New features include a section encouraging products from manufacturers that divert at least 80% of their waste, as well as an incentive for design for disassembly (see Re-Framing Sustainability: Green Structural Engineering).


In an apparent answer to LEED v4’s credit on material ingredient transparency, the draft also introduces a risk-assessment framework for product ingredients. “Incorporating risk-based assessment—which is based on the science of toxicology—instead of hazard-based assessment is of course noteworthy,” Charles Kibert, Ph.D., P.E., told BuildingGreen. Kibert, who is chair of the Materials subcommittee and a GBI board member, added, “The consensus of the Materials committee is that this approach is superior to HPDs, red lists, and other banned materials lists.” 


The credit references NSF 355, a green chemistry standard. Projects can achieve up to 15 points for demonstrating that products have undergone an evaluation of health risks that could result from exposure to chemicals found in the end product.


Risk assessment is an essential tool used by regulatory agencies to determine safe levels of chemical exposure, but it’s more contentious when it comes to manufacturers’ assessments of their own products (see Building Products and Health: A Look at Risk vs. Hazard). BuildingGreen asked Kibert what he thought would be the most controversial feature of the Materials section. “I suspect the risk-based assessment will draw the most attention,” he said. “We hope for a lively public-comment period!”


IAQ testing—The draft provides a new section on actual VOC testing of indoor air before occupancy and overhauls the sections on lighting systems and daylighting while vastly expanding guidance on views, thermal comfort, and acoustical comfort as well.
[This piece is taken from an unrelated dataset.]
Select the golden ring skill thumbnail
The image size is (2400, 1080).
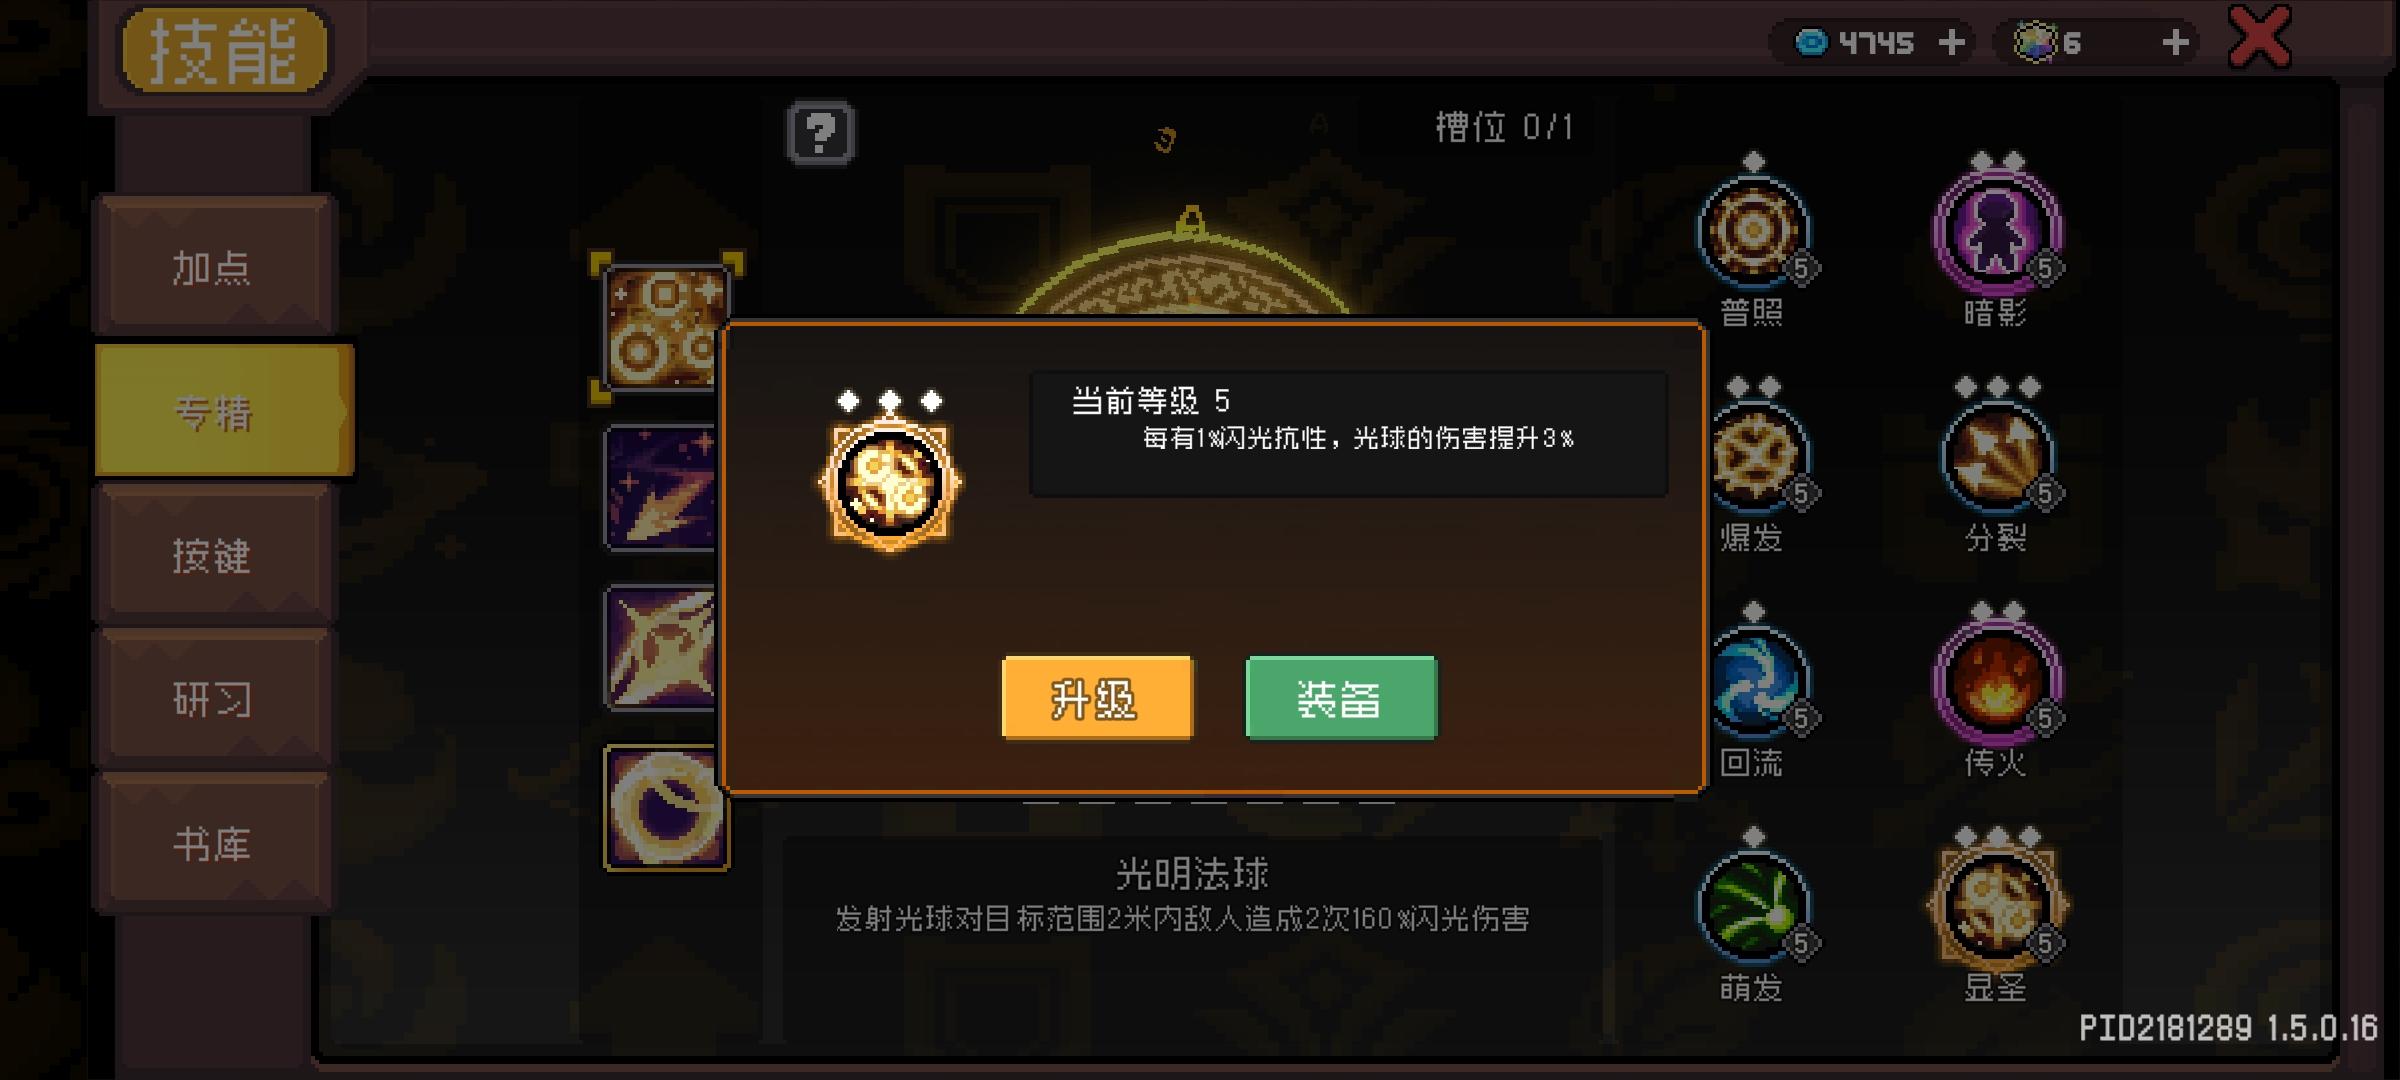coord(664,807)
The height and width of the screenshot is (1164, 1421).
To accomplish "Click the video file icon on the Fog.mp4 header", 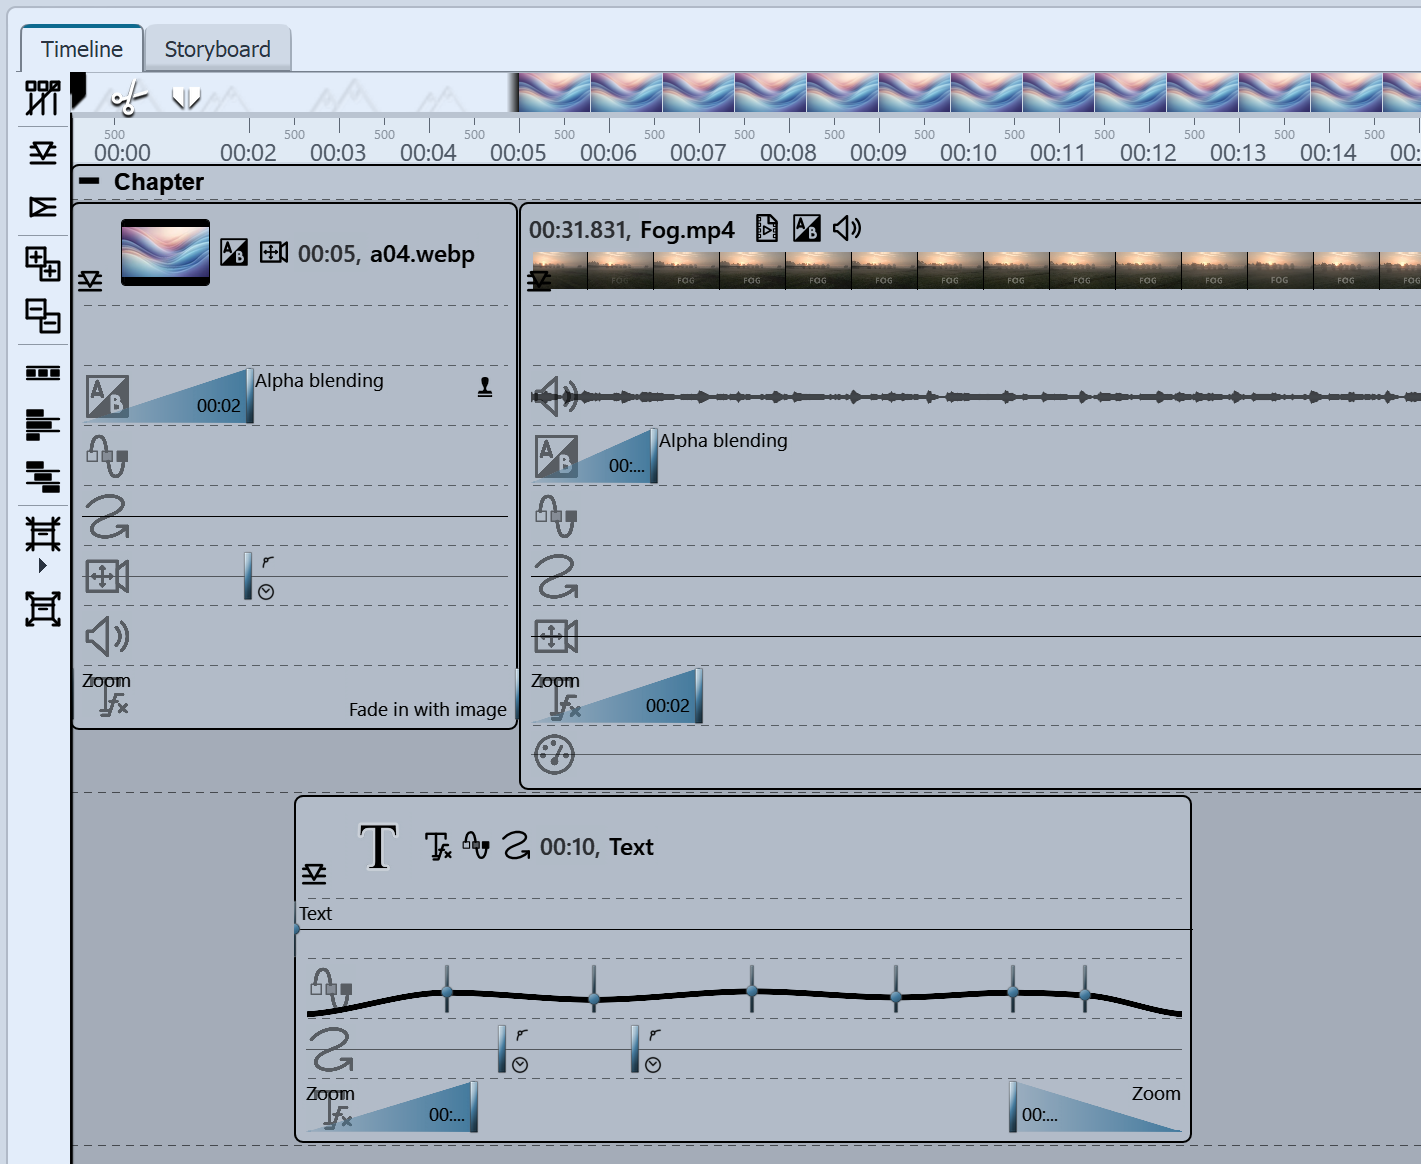I will pos(766,228).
The standard also updates VOC emission standards to the current version of CDPH Standard Method v1.1.


Distinctive features compared with LEED

This draft includes several items that distinguish the standard from the LEED for New Construction rating system:


Still prerequisite-free—Though hotly debated in both subcommittee and consensus body meetings, prerequisites are not part of this draft, and minimum requirements have decreased in all categories.


“N/A”—The draft retains the option to mark certain credits as “not applicable.” This reduces the maximum number of points on a case-by-case basis, effectively resulting in a higher achievement percentage.


A thousand points of green—The draft standard continues to offer a total of 1,000 points (LEED has 100). This provides opportunities to offer a wider variety of options (a credit can provide 1 point in Green Globes, the equivalent of an 0.1 points in LEED, which does not offer partial points).


Emphasis on building longevity—Sections relating to a service-life analysis, moisture management, and design for deconstruction are unique to Green Globes and add up to 28 points.


No energy reporting—Though the system has incentives for installing monitoring equipment, there is no requirement or framework for reporting energy or water use, as there is in LEED.


How to comment

Green Globes has spurred criticism in the past, due primarily to its zealous support from the mainstream timber and plastics industries—support that has sometimes been expressed as lobbying for legislation that bans or otherwise restricts the use of LEED. But committee members BuildingGreen spoke with encouraged Green Globes’ critics to comment on the draft.


“If that’s how you feel, get involved,” opines Josh Jacobs, technical information and public affairs manager at UL and vice chair of the Materials subcommittee. “Submit a comment. Show up to the committee meetings. That’s where you can make change.”


Besides, he says, the standard needs help from the green building brain trust. “We have about a hundred people involved. That’s a drop in the bucket when you consider the amount of sustainable knowledge on a North American scale. We need people’s comments and ideas on everything.”


Worden echoes these sentiments: “Every public comment will be heard and responded to by GBI’s Consensus Body. Debate leads to education, and that’s something I consider to be an central part of GBI’s mission.”


A public-comment form can be downloaded on the GBI website, and the comment period will remain open through October 26, 2015.